Below is a listing; retype exactly the lines between the one containing "Open the Period dropdown in Market Summary" and the one containing "Open Позиции filter dropdown", inclusive, minus the pictures.
┌──
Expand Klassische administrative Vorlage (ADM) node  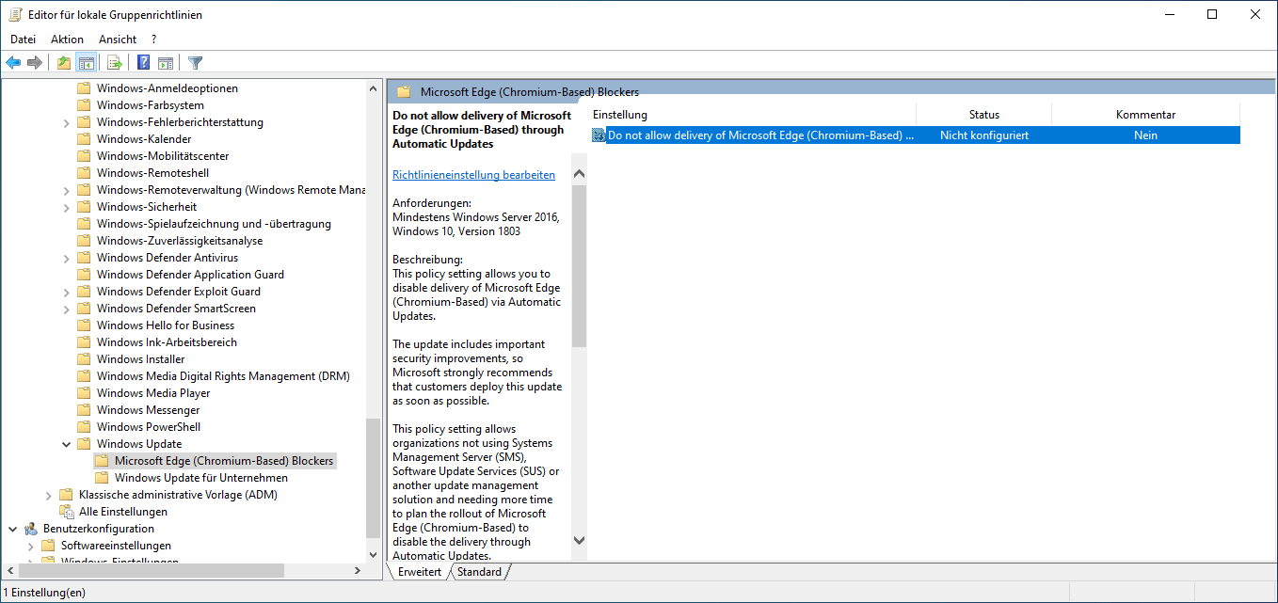click(x=49, y=495)
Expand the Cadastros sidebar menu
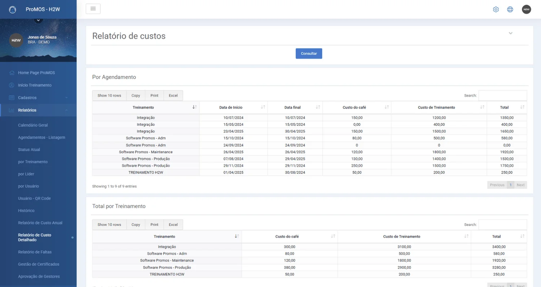The image size is (541, 287). pos(38,98)
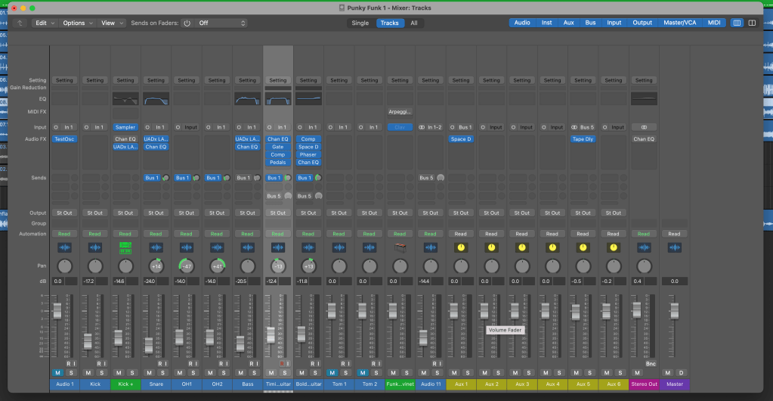773x401 pixels.
Task: Open the Edit dropdown menu
Action: click(x=44, y=23)
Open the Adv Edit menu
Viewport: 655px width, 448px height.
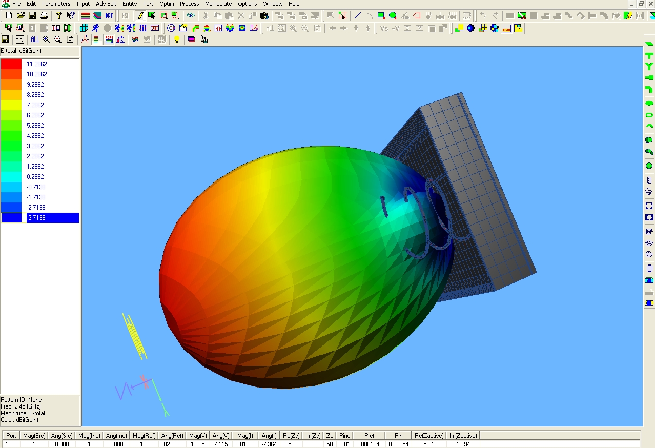[106, 4]
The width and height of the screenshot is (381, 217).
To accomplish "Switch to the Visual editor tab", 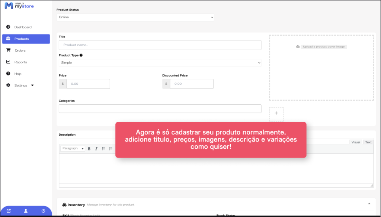I will click(356, 142).
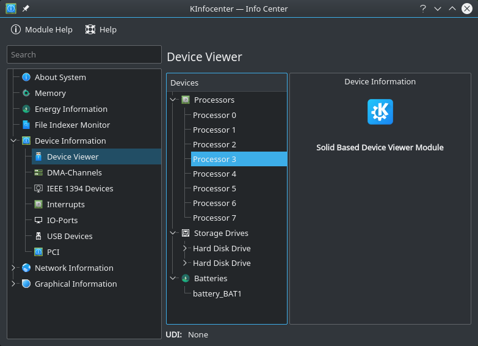Click the File Indexer Monitor icon
The height and width of the screenshot is (346, 478).
coord(26,125)
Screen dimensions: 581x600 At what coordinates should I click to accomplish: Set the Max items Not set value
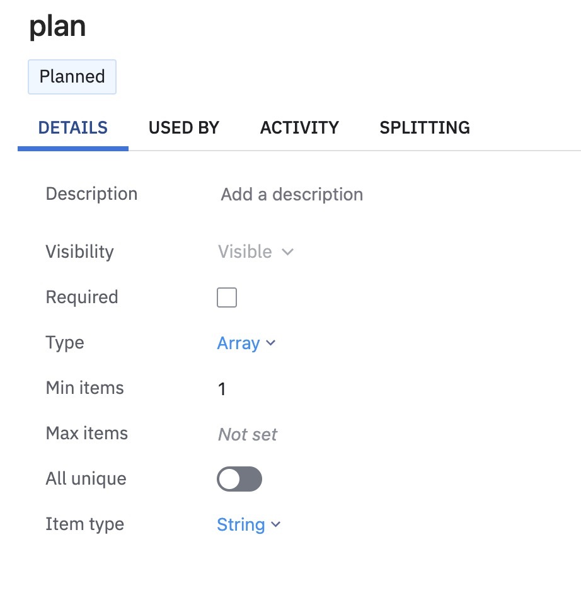pyautogui.click(x=248, y=434)

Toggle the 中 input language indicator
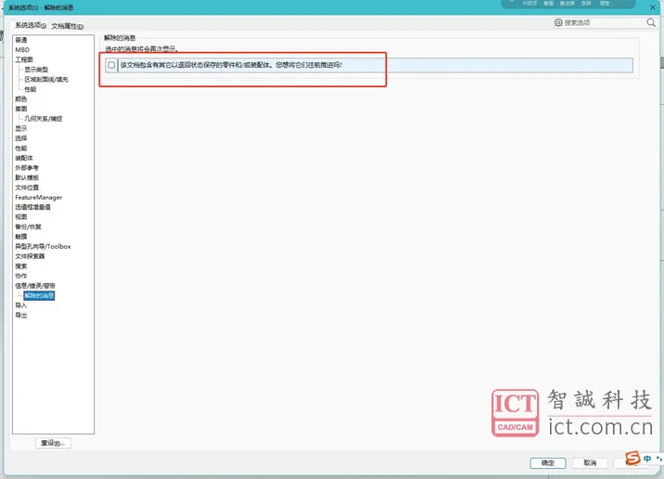(x=647, y=459)
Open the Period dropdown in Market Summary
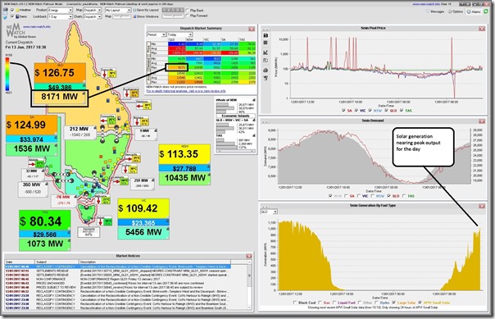 pyautogui.click(x=157, y=34)
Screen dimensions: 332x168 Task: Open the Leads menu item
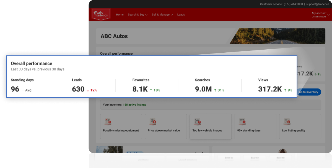181,15
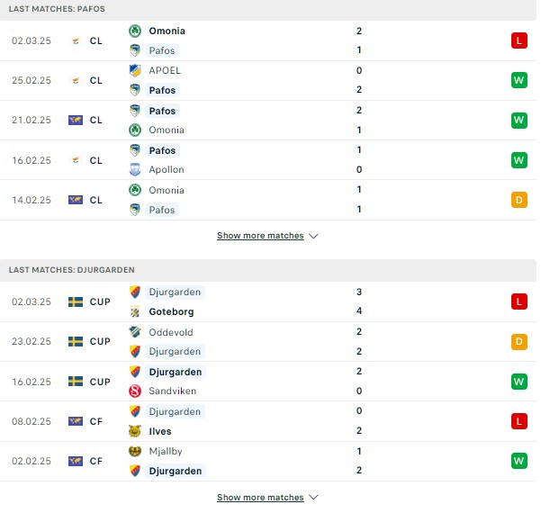Open the 16.02.25 Pafos vs Apollon match row
The image size is (541, 513).
[x=268, y=160]
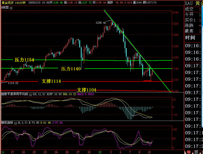
Task: Click the 1226.42 high price marker
Action: tap(101, 23)
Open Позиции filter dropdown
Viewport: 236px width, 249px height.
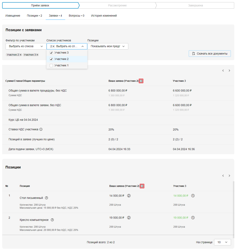[108, 46]
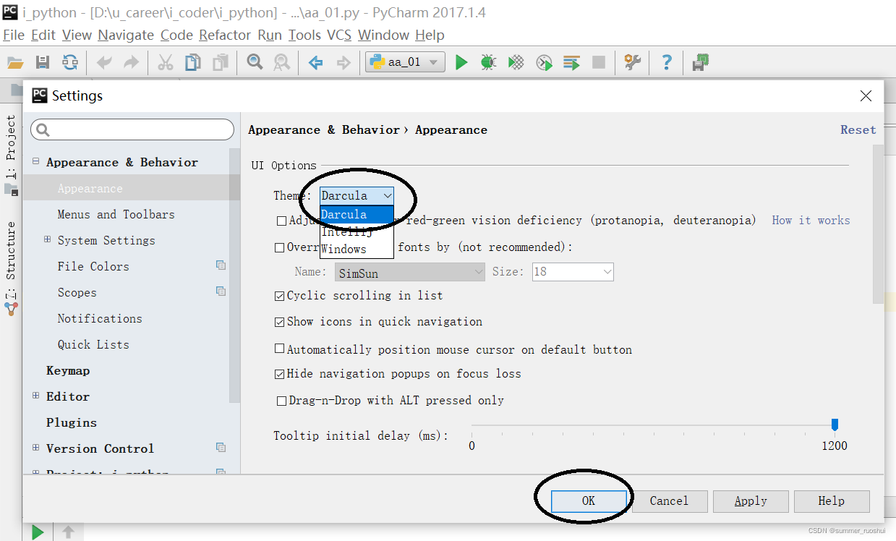The height and width of the screenshot is (541, 896).
Task: Uncheck Cyclic scrolling in list
Action: [279, 295]
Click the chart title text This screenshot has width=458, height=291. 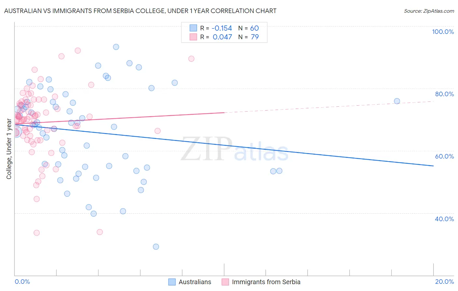click(140, 11)
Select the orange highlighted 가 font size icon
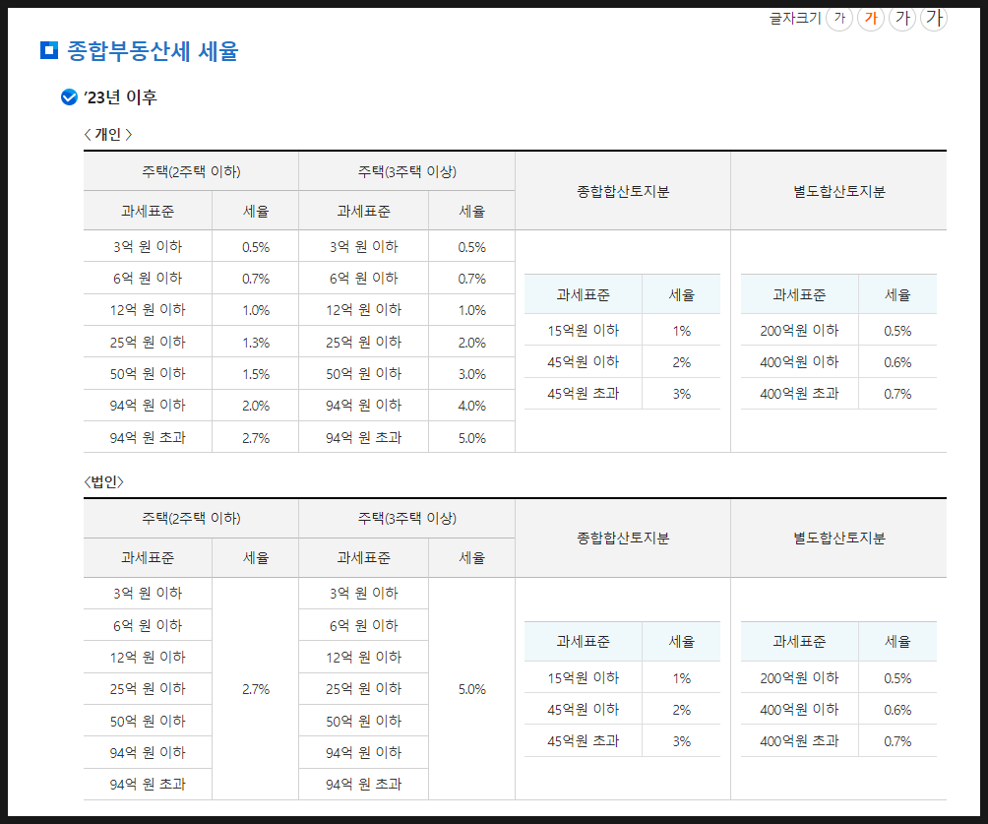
└──
• _TASK OUTPUT_
Open the Period dropdown in Market Summary
 pyautogui.click(x=157, y=34)
Screen dimensions: 332x168 Task: Open the Leads menu item
181,15
Open the 16.02.25 Pafos vs Apollon match row
The image size is (541, 513).
[x=268, y=160]
Task: Click the 1226.42 high price marker
Action: tap(101, 23)
Open Позиции filter dropdown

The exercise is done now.